After the initial debacles in NEFA, Lt.Gen. BM Kaul, who was hastily appointed commander of the newly created IV Corps, had returned to his familiar battlegrounds in New Delhi stricken with pulmonary edema. Lt.Gen. Harbaksh Singh took over from him. Harbaksh Singh after studying the changed tactical position of his troops decided that the next point of defence would be Bomdila. But Kaul, now recovered, replaced him after hardly four days. Kaul returned with the DMO, Brig. DK Palit, in tow. Palit, who later wrote a somewhat self-serving yet eminently readable book on the 1962 war, was a favorite of Kaul and a man quite well versed with the functioning of the Delhi durbar. Palit had earlier commanded the now ill-fated 7 Brigade and could claim intimate knowledge of the terrain.

Military logic, given the availability of troops and supplies, demanded that they be concentrated in Bomdila.

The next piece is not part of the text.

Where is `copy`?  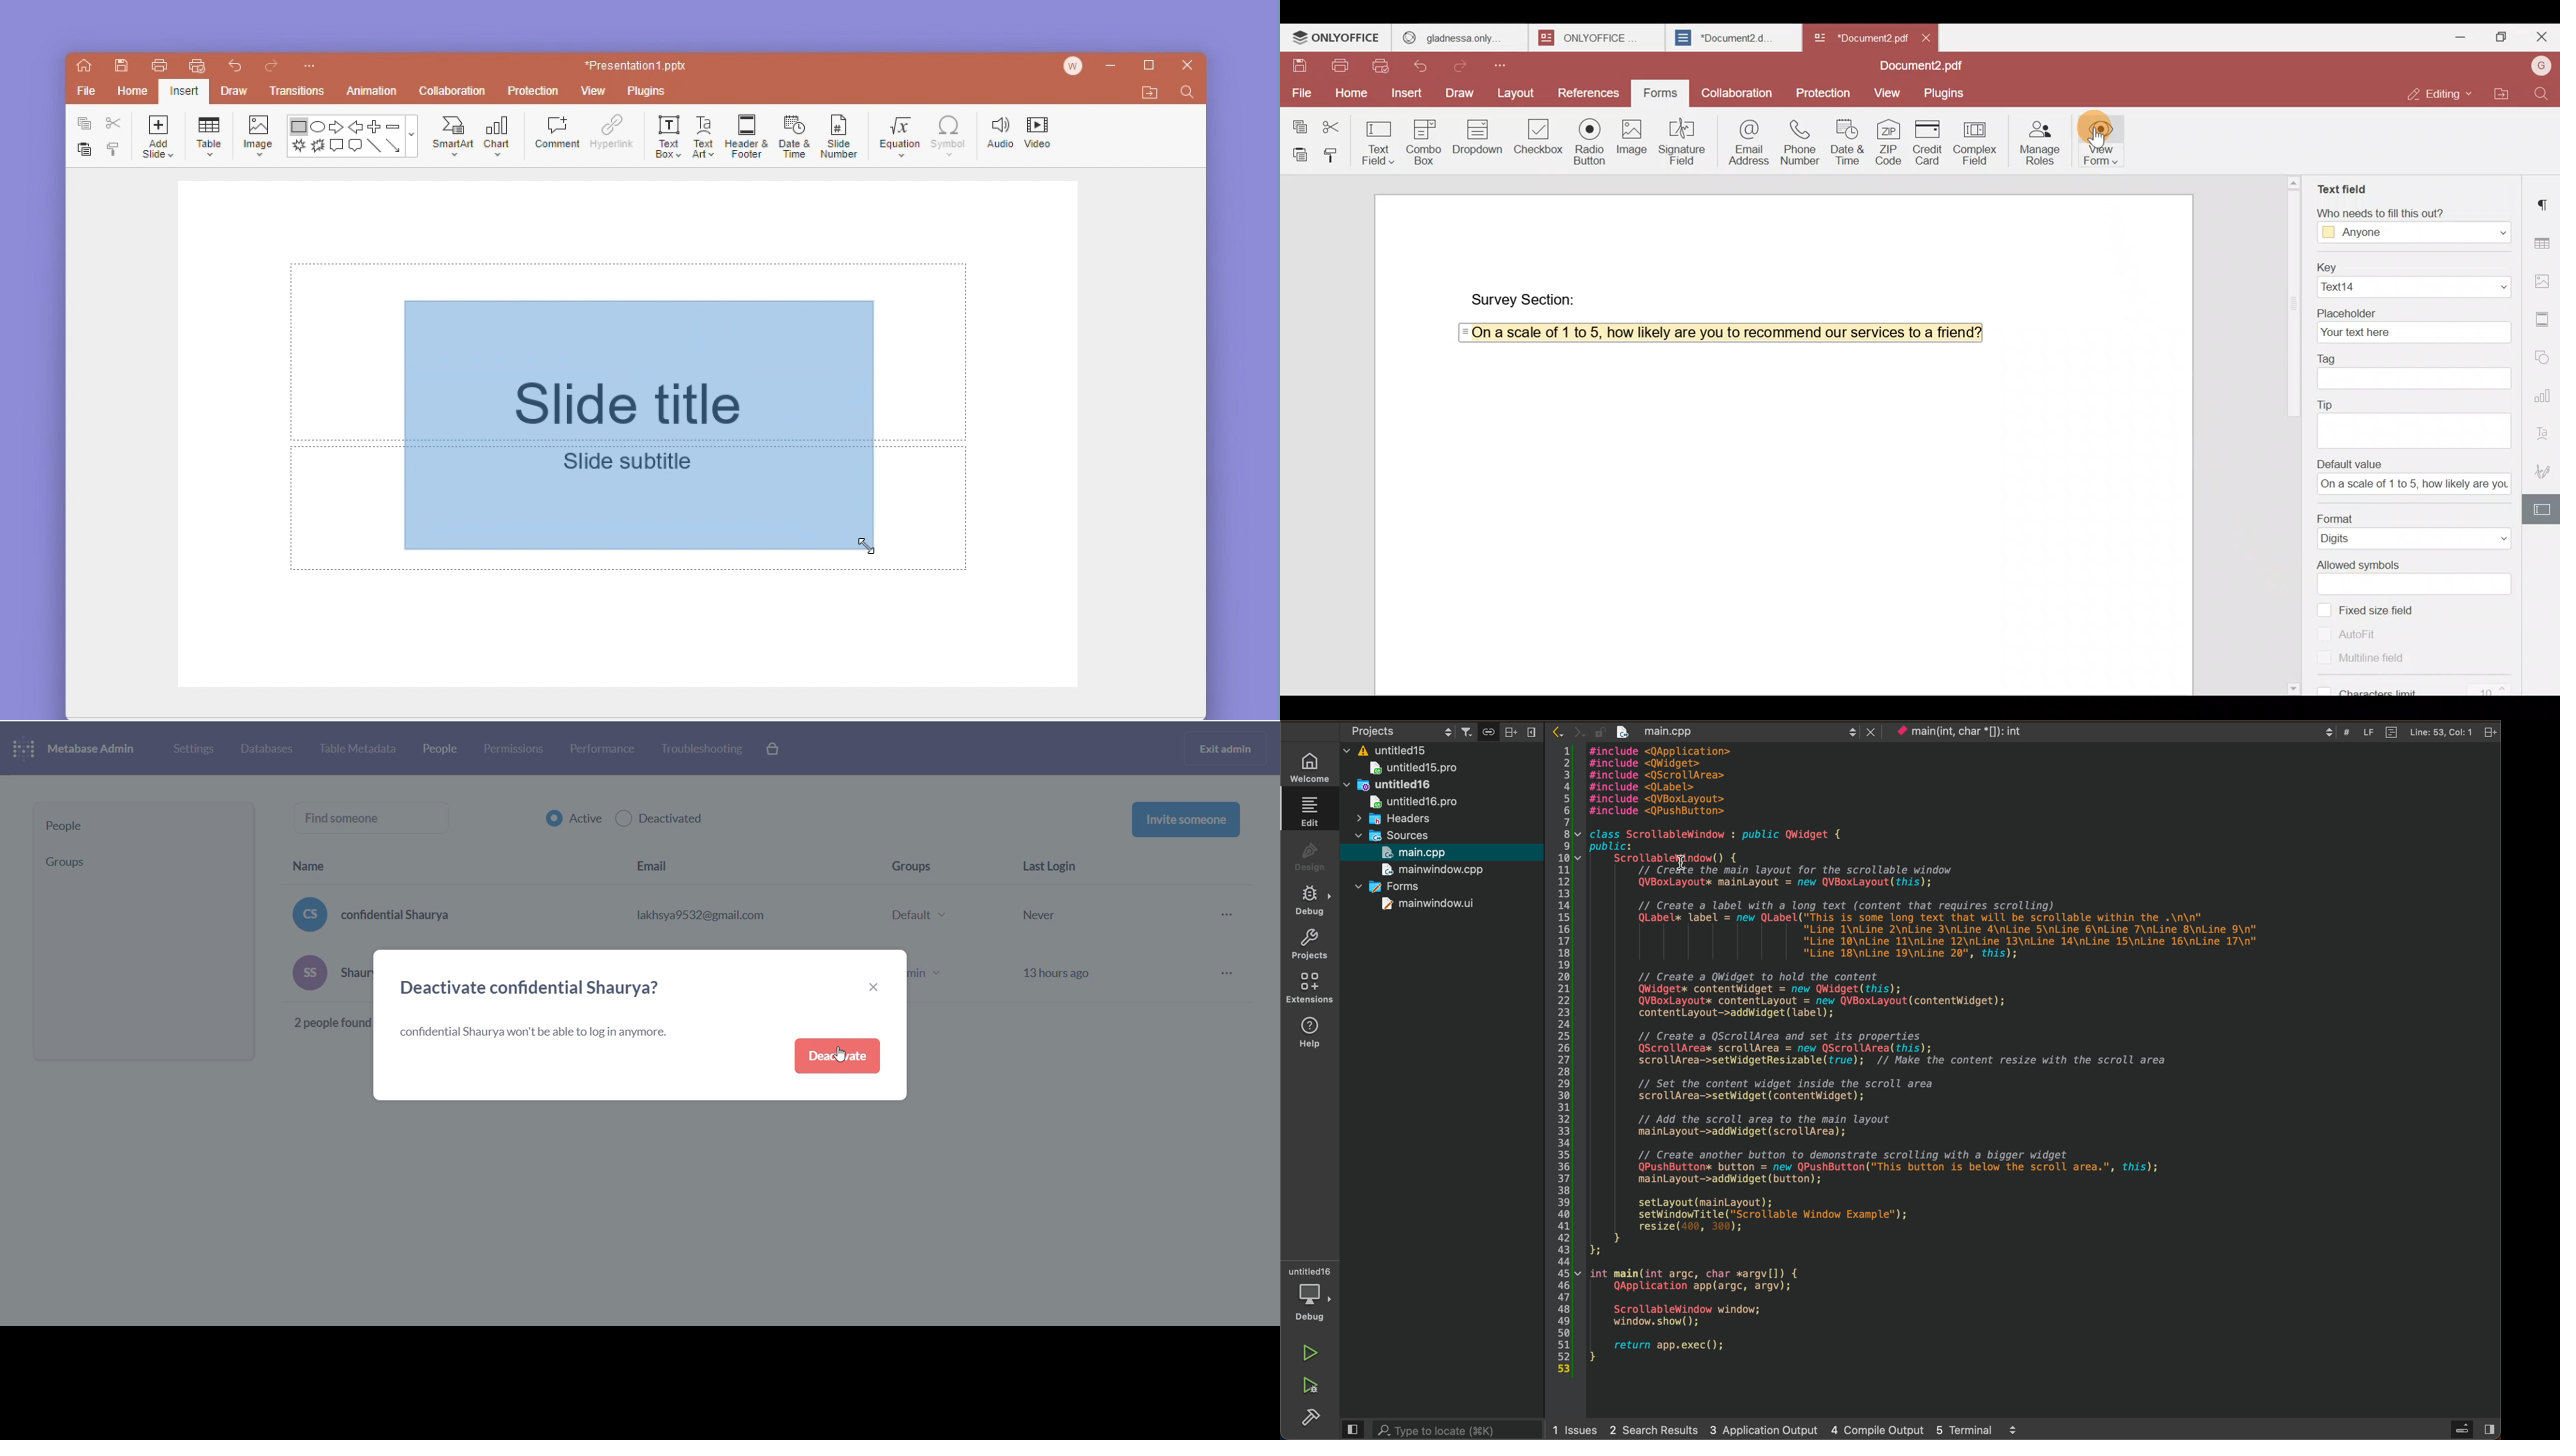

Factoring this, the Indian Army’s three-tiered defence plans for NEFA prepared in 1959 by Lt.Gen. Thorat called for at least four brigades. In 1961 Lt. Gen. LP Sen who took over Eastern Command from Thorat determined that he would need two divisions or six brigades to do the job. After the debacle at Namka Chu, 4 Division had only two brigades to do the job! But Kaul and Palit, fresh out from New Delhi, put out the word that Se La which was a good sixty miles ahead of Bomdila and nearer Tawang must be held. The politicians could not afford its loss.

November 14, 1962 was the Prime Ministers seventy-third birthday and Kaul ever conscious of the import of such events wished to make him a befitting present. He launched an attack in the Walong sector to push the Chinese back over to the other side of the McMahon line. This was probably the stupidest order he was to ever give. The PLA had a full division lying in wait at Rima while the Army’s new 2 Division just had three battalions designated 11 Brigade at Walong. The PLA retaliated massively. 11 Brigade fought bravely but was all but wiped out by November 17 even as newspapers in Delhi were hailing the attack!

The decision to confront the Chinese at Se La led to the thinning of the forces at Bomdila, which was now defended by just six companies. Kaul and Palit did not envisage the possibility of the Chinese bypassing Se La in any great strength. But this is just what they did. They took the path known as the Bailey Trail, named after the British officer who rediscovered the traditional Yak herder’s route to Tawang. 4 Division with its main defence centered in Se La was much too thinly spread and the PLA began hacking at its rear. By the time orders went out for 62 Brigade to evacuate Se La, it was too late. They were cut off and its commander Brig. Hoshiar Singh fell fighting on November 17. The next day the divisional headquarters at Dirang Dzong, between Se La and Bomdila fell. On November 20, Bomdila fell. The rout in NEFA was complete.

Jawaharlal Nehru made a broadcast to the nation that night. His broadcast had a special place for the people of Assam. He said: "Huge Chinese armies have been marching in the northern part of NEFA. We have had reverses at Walong, Se La and today Bomdila, a small town in NEFA, has also fallen. We shall not rest till the invader goes out of India or is pushed out. I want to make that clear to all of you, and, especially our countrymen in Assam, to whom our heart goes out at this moment."

Later that night Nehru made an urgent appeal to the USA for intervene with air strikes against the Chinese on Indian territory. Mercifully the Chinese announced a unilateral cease-fire on 21 November and a bigger war was averted.